Vou cantarolando enquanto ele me esfaqueia com suas duras palavras. Pela primeira vez, em todo esse tempo tirando a vida de muitas pessoas, as palavras de ofensas nunca me abalaram, porém segurei o máximo minhas lágrimas para não transparecer.

— Pode cantar mesmo.  Farei de tudo para que você nunca esteja livre, pois um homem como você não merece estar no meio da sociedade.

— Vá em frente. — digo e fecho os olhos.

— Nossa! — aplaude. — Onde está aquele homem cheio de respostas na ponta da língua? Frio quando se fala em matar alguém? Egocêntrico? Verdadeiramente está sendo transformado pelo poder da palavra, não é mesmo? Permitiu que o diabo saísse do corpo e Deus viesse reinar? Preciso chamar a imprensa aqui agora e colocar isso na mídia! Ok... — fala depois de alguns segundos. — preciso me retirar. Não posso ficar no meio de fracassados.

Assim que ouço a porta ser trancada, as lágrimas descem sem pedir licença. Não acredito que estou chorando por causa de um delegado babaca que só quer ver minha derrota. O que está acontecendo comigo? 

Lo-Ruama

Há dois dias ganhei minha Bíblia e confesso que não está sendo difícil entendê-la. Afinal, também ajudava na escola bíblica quando morava em São Ângelo. As crianças me amavam, principalmente os idosos.
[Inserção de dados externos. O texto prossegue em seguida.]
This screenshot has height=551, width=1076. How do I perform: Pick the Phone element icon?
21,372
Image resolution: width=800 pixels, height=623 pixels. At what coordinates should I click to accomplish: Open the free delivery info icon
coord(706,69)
Acontece que fiquei mais viciada e todos os dias tiro um tempo para meditar.

— Estou gostando de ver. — surge com um sorriso mais satisfatório do mundo. — Minha pregadora.

Meu coração acelerou quando disse "minha". Eu sou dele? Ainda assim, me senti especial.

— Não exagera. — digo timidamente.

— Está aprendendo sobre o que? — senta-se ao meu lado.

— Gálatas: não existe outro evangelho.

— Maravilha!

— Hoje eu...fui ver minha filha e citei alguns versículos bíblicos que eu havia esquecido. Quando eu ensinava as crianças na EBD, sabia cada versículo e depois que me afastei esqueci totalmente! Era como se nunca tivesse pegado a Palavra para ler.

— Estou feliz por você, Lo-Ruama. Deus vai trazer sua princesinha de volta. Quando você menos esperar; não fique ansiosa. Jamais! 

Difícil seguir esse conselho. Me encontro tão sedenta por esses dias que às vezes esqueço que sou culpada por tudo! Se eu tivesse cuidado mais da filha, minha pe...

— E nada de se culpar!

Ele leu meu pensamento?!

— A culpa pode lhe trazer desesperança e dúvida. Não permita!

— Tudo bem. — suspiro.
Agora ele me olha tão intensamente. Sinto que quer me dizer alguma coisa, mas sei que isso não vai acontecer.

— Precisamos conversar. — solta o ar pesado. — É uma coisa muito louca, em tão louco tempo, porém é mais forte do que eu e sinto que se não disser a você, morrerei de ansiedade.

Sinto desespero em sua fala.

— Tu-tudo bem? Quer falar agora? — tento agir naturalmente.

— S-sim. Pode ser.

— Pai! Pai! — Maressa grita desesperada do quarto. Jon e eu levantamos para saber o que estava acontecendo.

— Maressa! — ele sobe as escadas correndo e eu o sigo. — Filha, o que foi?

— Pai, vai chover! Vai chover em Filip's!!! Finalmente as árvores serão regadas naturalmente e as flores...os frutos! — aponta para o céu, pela janela.
Jônatas leva a mão ao peito, frustrado.

— Filha, não me assuste desse jeito. Posso ter um infarto a qualquer momento. — suspira.

— Desculpa. — sorri travessa. — Parece que vem acompanhada de relâmpagos e trovões.

Não. Não pode ser! Eu sofro de astrofobia. Odeio barulho de trovoadas e um medo estridente de relâmpagos. E, infelizmente, a chuva me faz lembrar do acidente, do barulho do vidro, do grito de Eloá...

Respiro fundo, mas é em vão. Já ouço o grito da minha filha, a batida...odeio trovoadas... não!

— Lo-Ruama?! — vejo Maressa correndo em minha direção, Jon com a expressão assustada e de repente tudo escurece.